__What to do__.
- A) Answer these about the Kuniaki Shibata article:
(i) In what city was Shibata born?
(ii) How much was he paid per round as Eder Jofre's sparring partner?
(iii) Who handed Shibata his first defeat?
- B) Go on with the article about boxer Kuniaki Shibata, starting right after its last sentence.

__Text passage__.
Thursday, September 21, 2023  |


Best I Faced: Kuniaki Shibata

(Photo: WBC Archives)
Fighters Network


Kuniaki Shibata, the middle child of three, was born in Hitachi, Japan, on March 29, 1947. In the post-war years, his father was employed at a factory of Hitachi Ltd. while his mother looked after the family. 

“I was never a troublemaker, a street brawler or anything,” Shibata told The Ring through Hank Hakoda. “Hitachi is rich in nature, with mountains and the sea. I was like a monkey child, climbing trees and jumping around in nature every day. That’s how I got the great core strength boxers need, and my moves had no wasted motion.”

The youngster got into boxing when he was 16 years old because of his idol, bantamweight contender Katsutoshi Aoki. He initially planned to join the same gym but ended up joining the Yonekura Gym, which was nearer to the milk store where he worked part-time.

Shibata didn’t have any amateur fights, but he had a natural aptitude for boxing and impressed his seniors.

“One week after my joining the gym, Mr. Yonekura told me to take a professional test,” he revealed. “I just did as Yonekura said and passed the test in a month. Yonekura let me live in his house and train with no fee. I focused on training every single day, dedicating my life to boxing.”

Shibata turned professional, aged 17, in March 1965. He gained invaluable early experience against bantamweight legend Eder Jofre, who came to Japan to face Fighting Harada. 

(Photo: WBC Archives)

“I became Jofre’s sparring partner for ¥20,000 (about $55 at the time) per round, which was incredibly high pay in those days,” he said. “I went for 10 rounds with Jofre both times he came to Japan. None of my punches landed on Jofre, not even a single punch. He only schooled me, never letting me in with his perfectly closed defense. I asked Jofre’s manager why I couldn’t hit him. He gave me candid advice: It was because I put a lot of pressure in my eyes when I hit him, so it was easy to predict.”

Shibata went on to win 21 consecutive fights before tasting defeat for the first time against Dwight Hawkins (KO 7). Soon afterward, Hawkins’ trainer, Eddie Townsend, became Shibata’s trainer. 

After getting stopped by Hubert Kang (KO 6) in a shot at the OPBF 126-pound title, Shibata regained his form, winning eight out of his next nine fights. The lone blemish was a draw with Venezuelan important Jose Acosta (D 10). 

Vicente Saldivar, the Ring/WBC champion at the time, craved a unification matchup with WBA titleholder Shozo Saijo. However, Saijo’s manager was able to broker a deal which meant Saldivar first had to defeat Shibata. Due to smart negotiations on his behalf, Shibata was able to earn $10,000, which was double to usual challenger’s rate.

The Japanese fighter flew 13 hours to Los Angeles and then drove three hours to Tijuana a month before the fight to acclimatize and shed 10 kg. They met in December 1970.

__Given records__.
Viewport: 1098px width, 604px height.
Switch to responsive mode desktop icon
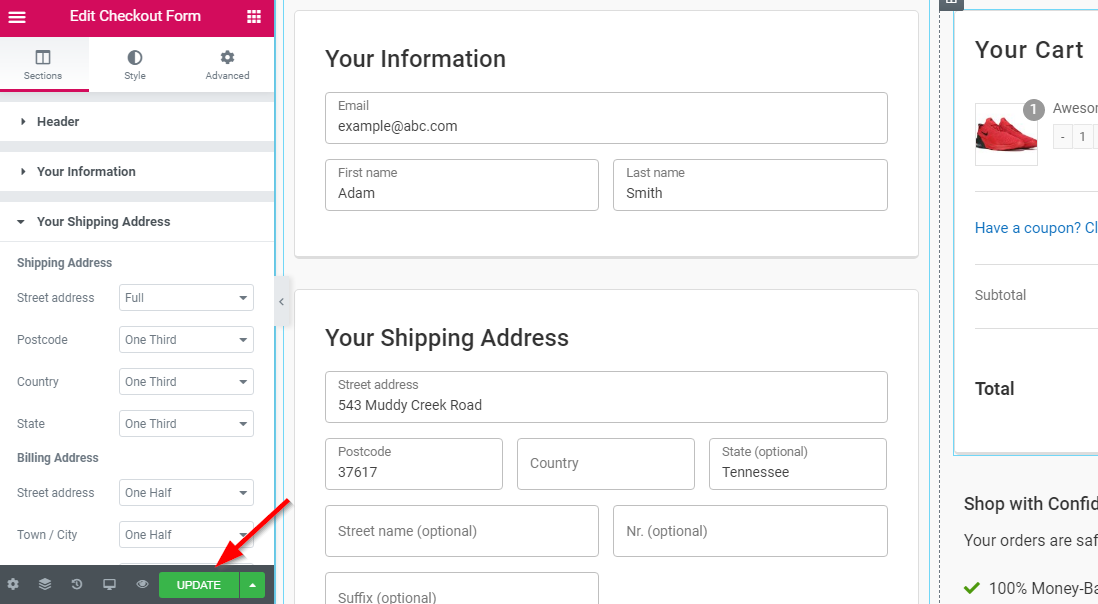[x=110, y=584]
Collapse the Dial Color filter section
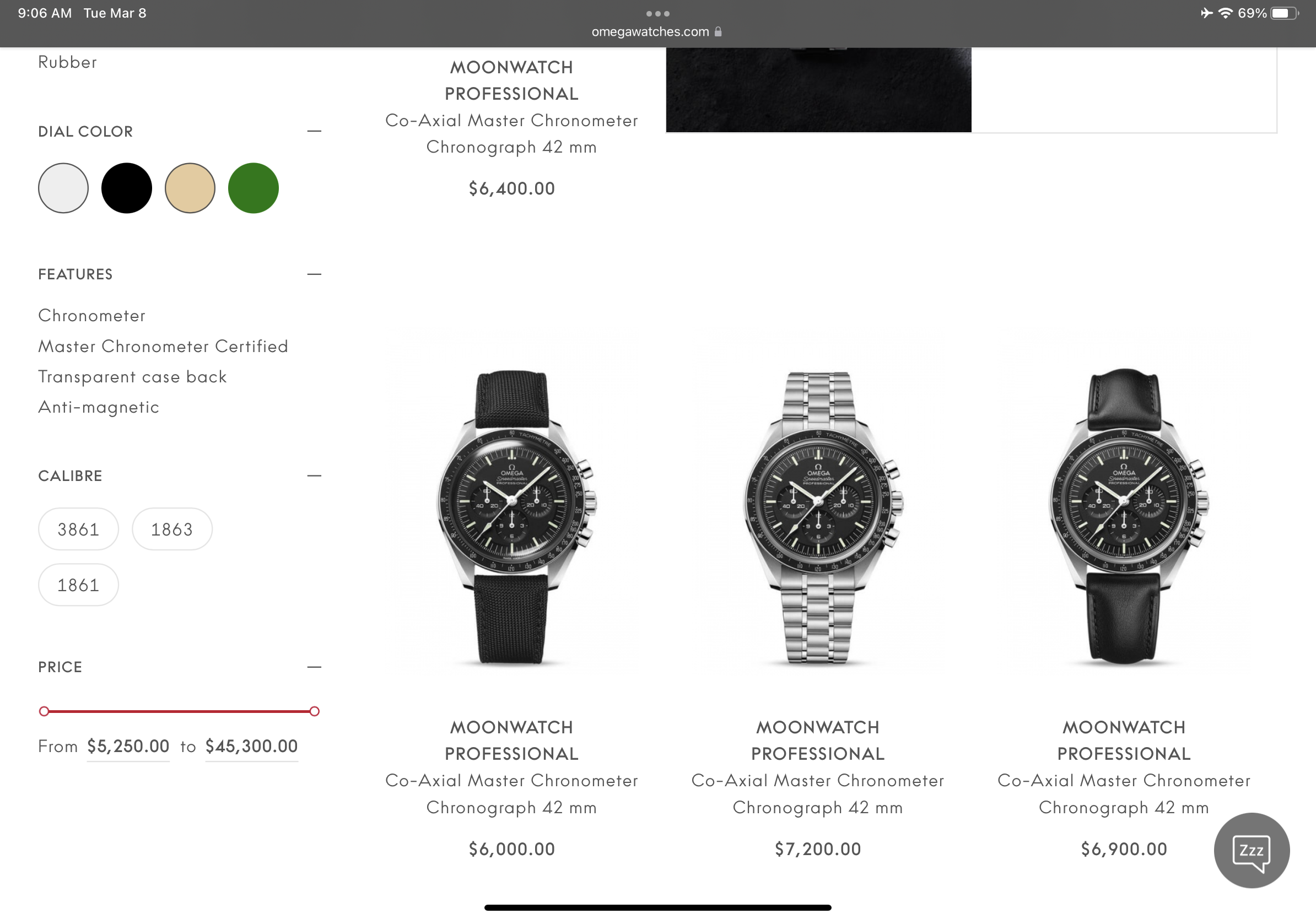 (314, 131)
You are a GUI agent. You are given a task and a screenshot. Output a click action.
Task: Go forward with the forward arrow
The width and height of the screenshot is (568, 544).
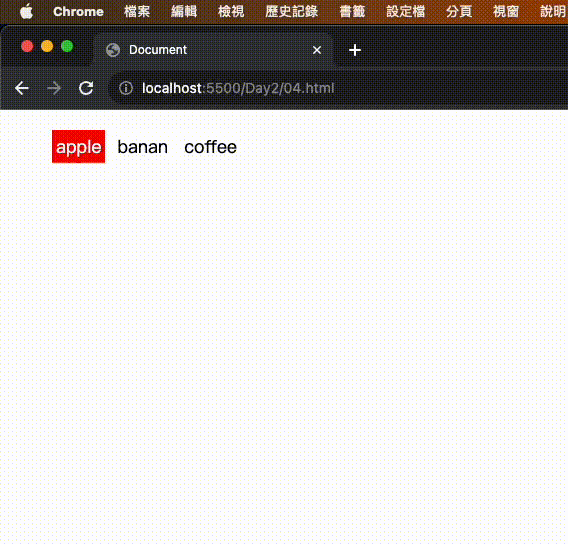click(x=54, y=88)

__Solved tasks__.
- A)
(i) Hitachi, Japan
(ii) ¥20,000 (about $55 at the time)
(iii) Dwight Hawkins, by KO in round 7

- B)
“All the media believed Saldivar was going to finish me in the early rounds,” recalled Shibata. “Tijuana was a poor city at that time, where everyone gambled in the casinos. That environment unexpectedly worked to my great advantage. You had to pay to watch Saldivar’s training, while mine was free. (laughs) A bunch of guys came to watch me. I became friends with those who were interested in me. They asked me frankly, ‘Shibata, you fight for 15 rounds?’ They were talking about betting on the premise that I would lose and that they would make money as long as I made it to the decision.

“Then I came up with an idea. I borrowed $100 from Mr. Yonekura to bet on myself to win by a 15-round decision. My word spread quickly and created buzz amongst gamblers. More and more people came to me, even Saldivar’s trainer. Eventually, opposition supporters began to provide me with valuable information about Saldivar’s training and strategy. To my surprise, before that event, not only the gamblers but even the entire hotel where I was staying had already become my fans. Mexico wasn’t hostile territory for me. I felt like I would fight in my hometown.”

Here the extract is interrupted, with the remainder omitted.